# Hangfires



## blackbear (Sep 5, 2014)

To prevent a hangfire,
#1-I shoot a few shots  to "Dry out" my barrel and to make sure it "click booms" really quick and actually shoots,,,then..
#2-I load up my gun and leave it like this until I get a shot while hunting or the season is over and I need to clear it out and clean up for storage..only takeing the cap off and on for safety,etc.the whole season
Is this the correct way or am I doing it all wrong?
Should I worry about rust in the bore or will the "bore butter lube" on my TC lead slug take care of everything?
Do you guys load up with pyrodex this way every new season? 

"There is nothing to compare in hunting  like the humble feeling you get when you finally get a good clean hard earned shot on a nice buck and your Hawken muzzle loader doesn't fire at all or your buck walks away 'cause your arrow fell off the string or flat out missed the mark', that's when you will beyond a shadow of a doubt for evermore understand why its called^^^ "Primitive"Hunting.-^^Ted 'Blackbear'Parsons


----------



## tv_racin_fan (Sep 5, 2014)

IF I shoot my gun I clean it that day. The fouling really attracts moisture. Most people will not leave one loaded even over night. I have left mine for months and had it fire without issue.


----------



## blackbear (Sep 5, 2014)

Do you take out the nipple and pack powder down in the hole and install the nipple back?
Will this help with Ignition of the pyrodex charge any at all or can it hinder the fire flame from the primer?


----------



## snuffy (Sep 5, 2014)

I had problems with hang fires with pyrodex also. Switched to REAL black powder and haven't had a problem since.

I will leave my gun loaded for weeks or longer if I don't shoot it. If I do shoot it I will clean it the same day.


----------



## Lorren68 (Sep 5, 2014)

I clean the barrel with a dry patch before loading.   After cleaning my muzzleloader I store it barrel down for a day, then I swab the barrel with a dry patch then store normally.


----------



## Nicodemus (Sep 5, 2014)

I`ve had one misfire in 30 years of muzzleloadin` and it was when I forgot to pop a couple of caps to burn the oil out of the nipple of my Plains rifle. It did fire on the third cap.


----------



## Wrangler Hunter (Sep 5, 2014)

Nicodemus said:


> I`ve had one misfire in 30 years of muzzleloadin` and it was when I forgot to pop a couple of caps to burn the oil out of the nipple of my Plains rifle. It did fire on the third cap.



Same here, when I used to use pyrodex powder I had that problem.  I switched to real black powder in my hawken and I havent had a problem since.

In my inline I use Pyrodex pellets and if I fire it, I clean it that day.  If I dont fire it, I leave it with the pellets in it until the end of muzzle loading season, then fire it and clean it.


----------



## FrontierGander (Sep 5, 2014)

Dataset extract:
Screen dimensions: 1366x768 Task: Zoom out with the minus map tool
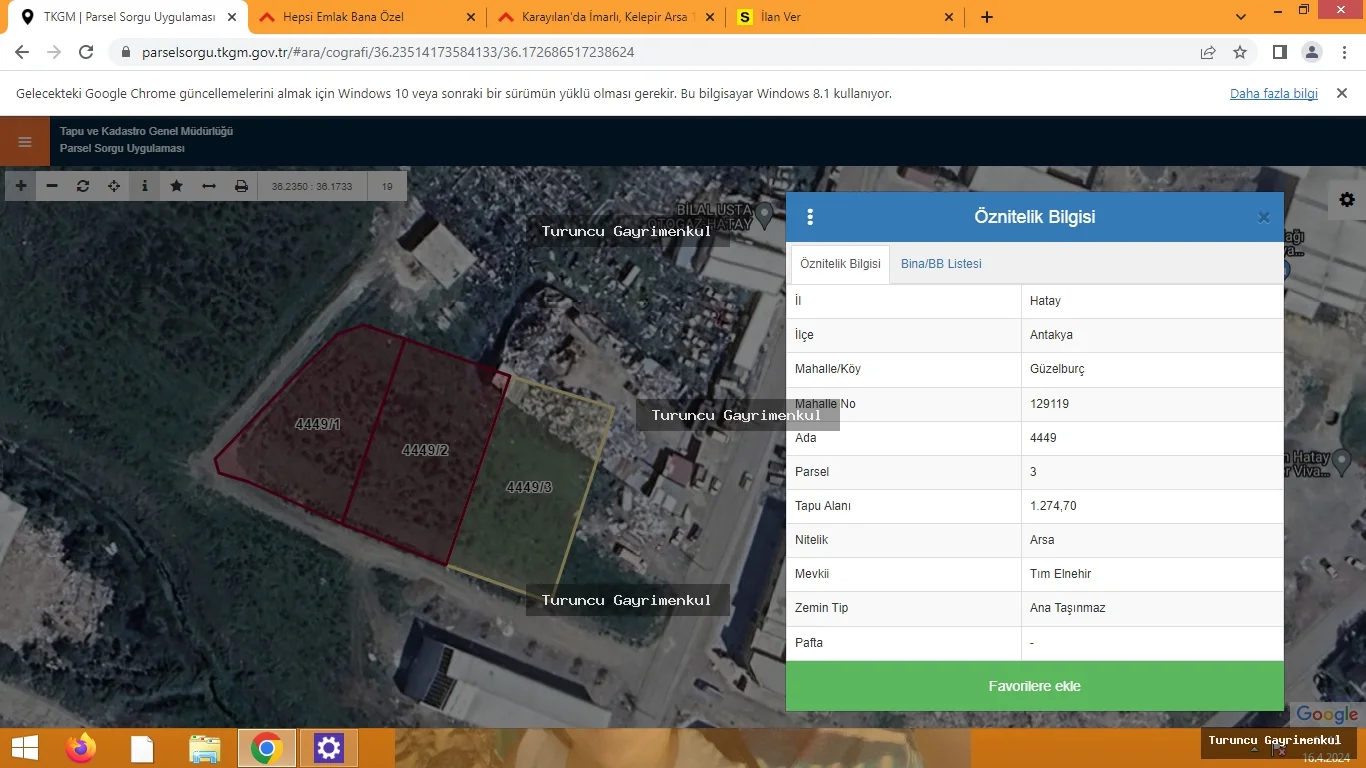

Set exercise 1: According to the hangfire thread, how long does Lorren68 store the muzzleloader barrel down after cleaning it?
Set exercise 2: Extend the hangfire thread past its last line.
The listing is separate from the hangfire thread.

Exercise response 1: For a day.

Exercise response 2:
blackbear said:


> Do you take out the nipple and pack powder down in the hole and install the nipple back?
> Will this help with Ignition of the pyrodex charge any at all or can it hinder the fire flame from the primer?



Exactly what you can do. Some rifles like the lyman brand guns have very small powder channels that allow the powder to flow under the nipple. Pyrodex RS and especially American Pioneer will normally stop up and cause a cap to just go POP and no bang due to no powder being under the nipple.


----------



## dawg2 (Sep 5, 2014)

blackbear said:


> To prevent a hangfire,
> #1-I shoot a few shots  to "Dry out" my barrel and to make sure it "click booms" really quick and actually shoots,,,then..
> #2-I load up my gun and leave it like this until I get a shot while hunting or the season is over and I need to clear it out and clean up for storage..only takeing the cap off and on for safety,etc.the whole season
> Is this the correct way or am I doing it all wrong?
> ...



I do not ever shoot my flints and leave them "dirty".  This is askig for corrosion.  Your process is great if you clean same day.  But I would keep any lubes or butter clear of the bore and nipple (dry swab everything) before loading.  Keeping it loaded is OK, but I would not burn off the barrel and let it sit.


----------



## mmarkey (Sep 29, 2014)

blackbear said:


> To prevent a hangfire,
> #1-I shoot a few shots  to "Dry out" my barrel and to make sure it "click booms" really quick and actually shoots,,,then..
> #2-I load up my gun and leave it like this until I get a shot while hunting or the season is over and I need to clear it out and clean up for storage..only takeing the cap off and on for safety,etc.the whole season
> Is this the correct way or am I doing it all wrong?
> ...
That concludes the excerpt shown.